Carrying Cash

Today’s topic is about carrying cash with you.  I used to carry large sums of money with me, back when I was in High School.  I regularly carried $200-300 in my wallet.  Why?  Because it was a 30-minute drive to the nearest ATM and I didn’t own a car.  So if we only went in town once a month, that $300 was my spending money for an entire month, maybe longer.

Once I got out into the world and found out that real civilizations have card readers that allow you to pay with credit and debit cards, I stopped carrying that much cash.  I went down to about $100 and paid for a lot of stuff with my Debit Card.

Then once I got a credit card with rewards points, I almost totally stopped carrying cash.  I usually carry three or four dollars in one for use in vending machines while I’m on the job, or I’ll stop by the local Walmart that has a change machine and break some fives into quarters.

It’s amazing how much that kind of stuff can change.  I used to use nothing but cash, that way I couldn’t go into debt.  Then I used almost nothing but my Debit Card so that I could always keep track of my finances.

Now I use a credit card to save money!

I know that sounds strange, given the rampant credit card debt in this country, but hear me out and it makes sense.

I get rewards points, which I can cash in for gift cards, plane tickets, hotel stays, etc. for every dollar I spend with the card.  Some things are even double or triple rewards.  So I use the card for all of my normal purchases, but I don’t go racing out and buy a bunch of crap I don’t need.

At the end of the month, I pay the card off in full.  This means I don’t pay any interest, so the high rate on the card (24.99%, geez!) doesn’t affect me.  And, as a matter of fact, I actually make money.  How so, you ask?

Think about it…if I have a thousand dollars in the bank and I spend ten dollars a day, that means by the end of the day I’ve spent $300.  So if I get paid 1% in interest per month on my saving account (haha, I wish!) then the average amount of my checking account will be much less than if I put all my debt on the credit card and waited until after I got my savings account interest to pay it off.  Instead of getting 1% of $700 (actually $878, if you do the math), I get 1% of $1,000.  So instead of making $8.78 in interest, I make 10.

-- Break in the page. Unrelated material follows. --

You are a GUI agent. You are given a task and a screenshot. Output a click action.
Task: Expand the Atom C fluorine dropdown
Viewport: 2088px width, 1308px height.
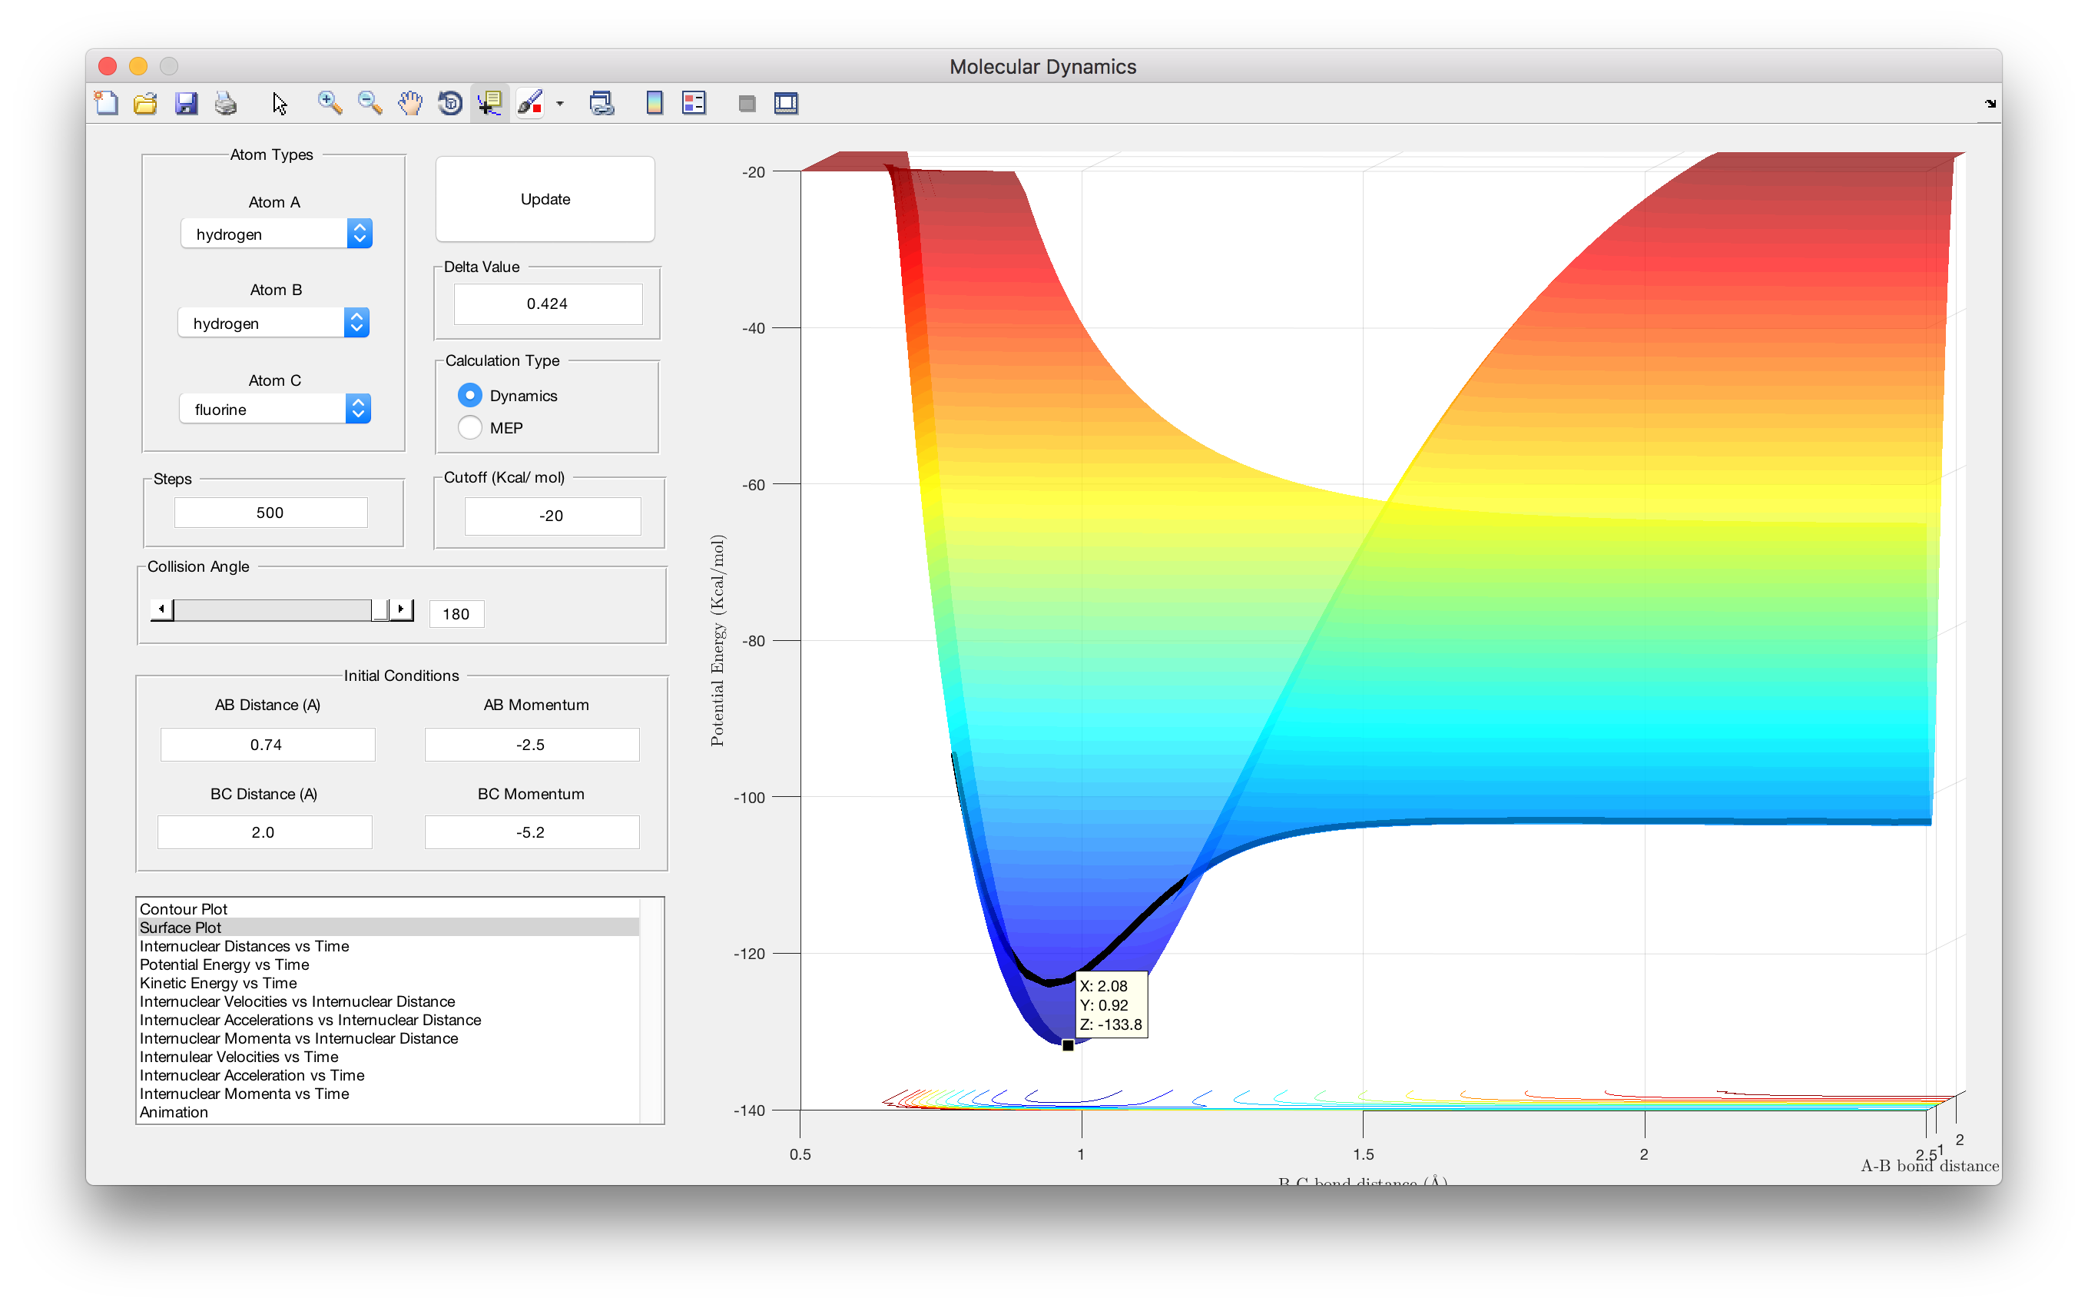[x=275, y=409]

I don’t pay any interest, but I do get paid interest.  It might not be much…but making money is better than losing money.

Not to mention all the security protections that credit cards offer, that makes it an even better plan.  Unfortunately not many people can restrain themselves from running out and maxing out a brand new credit card as soon as it comes in the mail.  If you are one of said people, don’t try this plan.